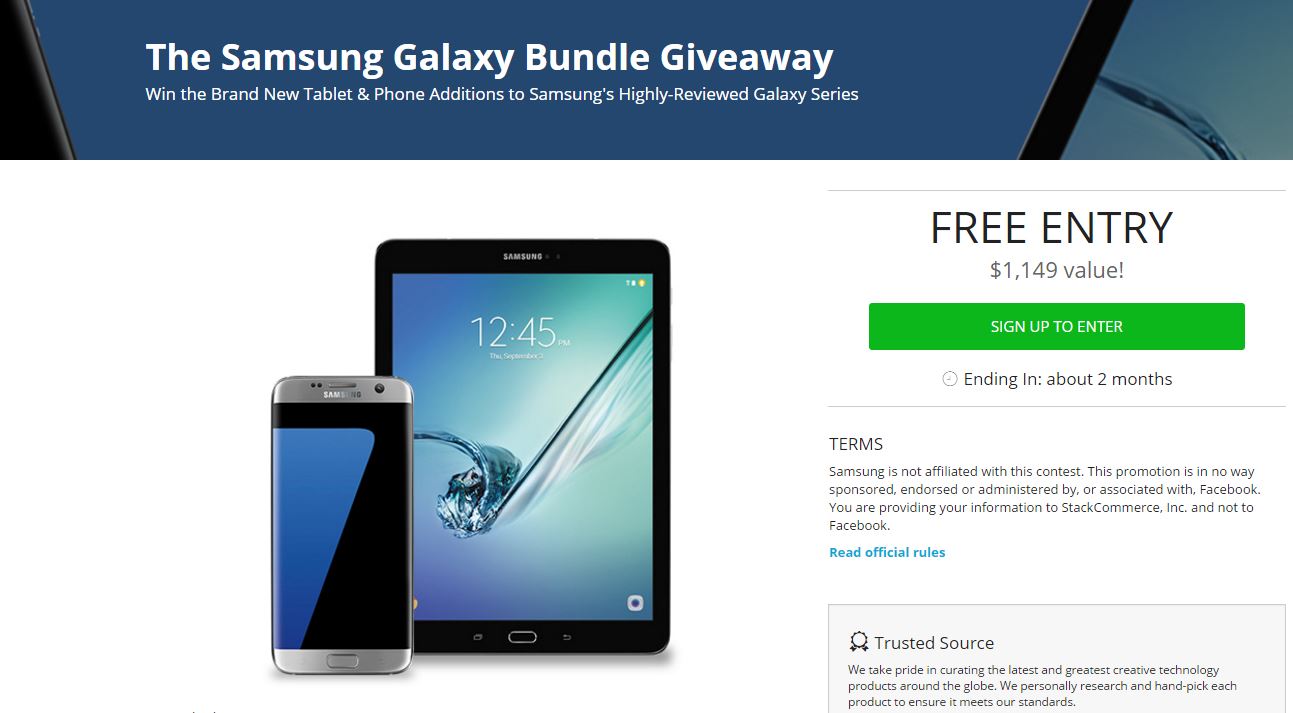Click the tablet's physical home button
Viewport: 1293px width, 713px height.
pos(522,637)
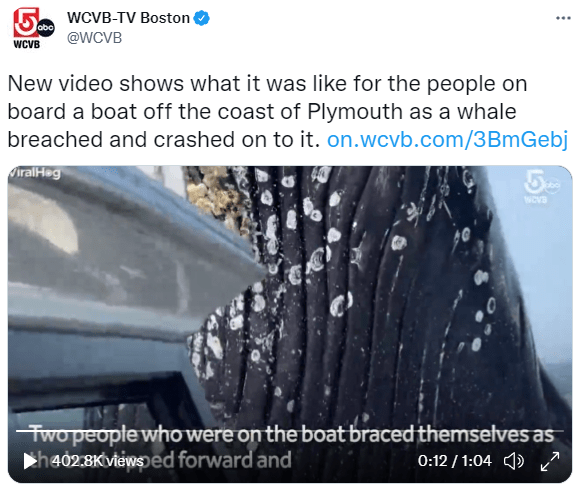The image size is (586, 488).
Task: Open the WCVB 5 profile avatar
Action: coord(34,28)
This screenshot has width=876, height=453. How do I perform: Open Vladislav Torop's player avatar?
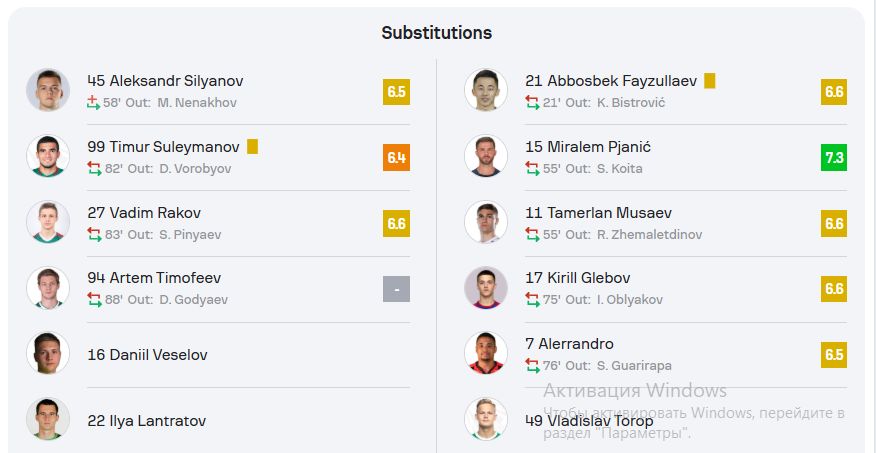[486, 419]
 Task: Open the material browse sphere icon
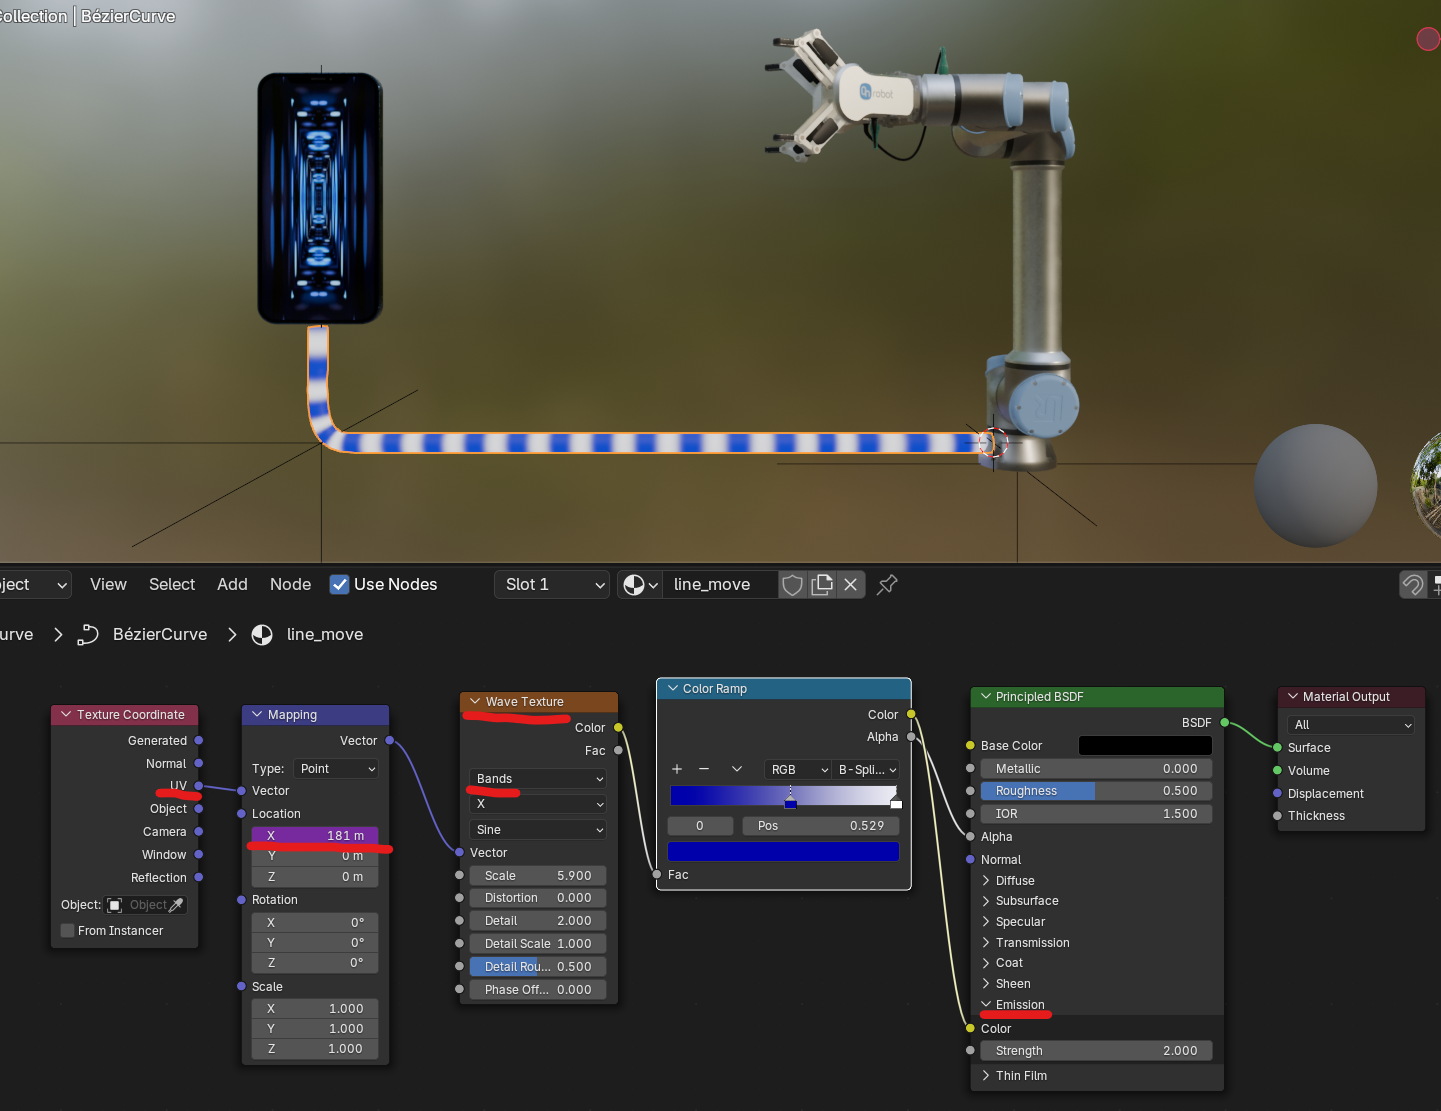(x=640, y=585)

------------------------

Output, exactly and only, the lines beginning with the one that contains "This screenshot has" and ending at the last line of the records above. Drop the pictures.

Exercise answer:
This screenshot has width=876, height=453. How do I perform: Open Vladislav Torop's player avatar?
[486, 419]
 Task: Open the material browse sphere icon
(x=640, y=585)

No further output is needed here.